GIVEN TASK: Rewrite the lines starting with the one containing "You are a computer-use agent. The" and continuing through the last line, swapping "predefined messages" for "preset messages" and leaving everything else unchanged. Leave the pictures out of your answer.

RAW DATA:
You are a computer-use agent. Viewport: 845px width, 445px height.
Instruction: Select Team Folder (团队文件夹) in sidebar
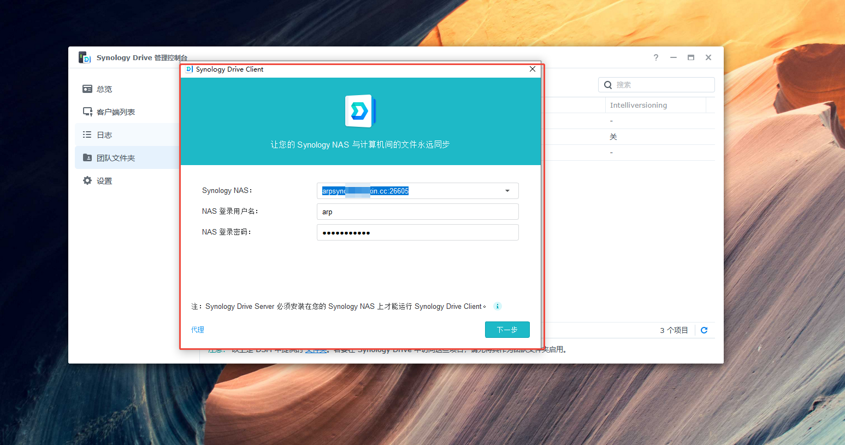click(x=115, y=158)
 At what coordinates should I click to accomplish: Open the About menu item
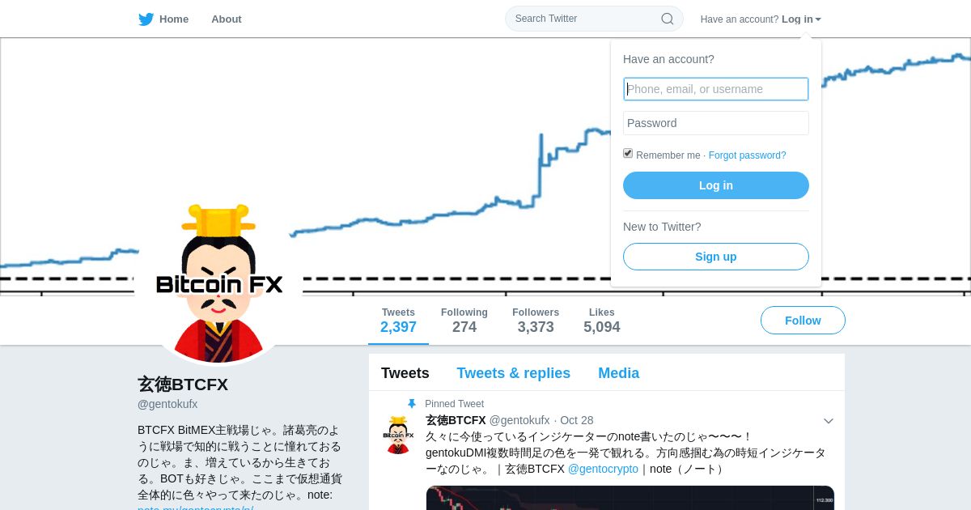(227, 19)
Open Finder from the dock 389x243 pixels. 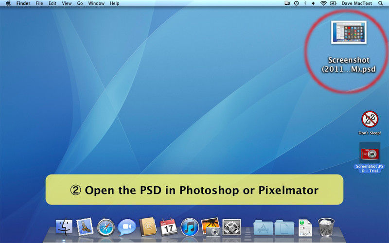(x=64, y=226)
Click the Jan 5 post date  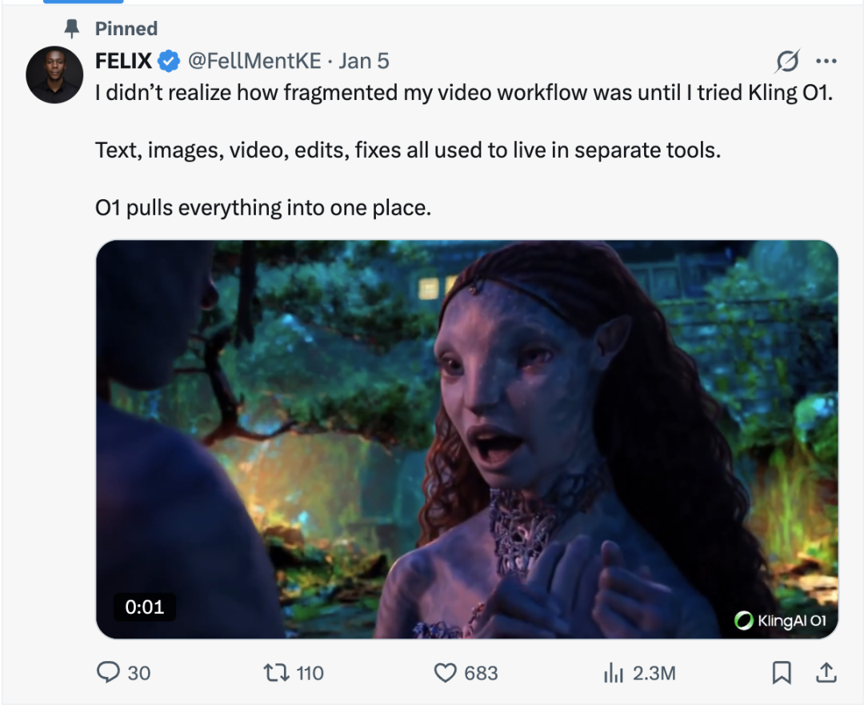364,61
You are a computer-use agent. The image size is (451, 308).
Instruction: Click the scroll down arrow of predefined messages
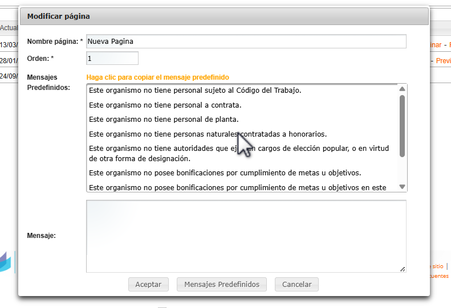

RESPONSE TO THIS TASK:
You are a computer-use agent. The image size is (451, 308).
Instruction: Click the scroll down arrow of preset messages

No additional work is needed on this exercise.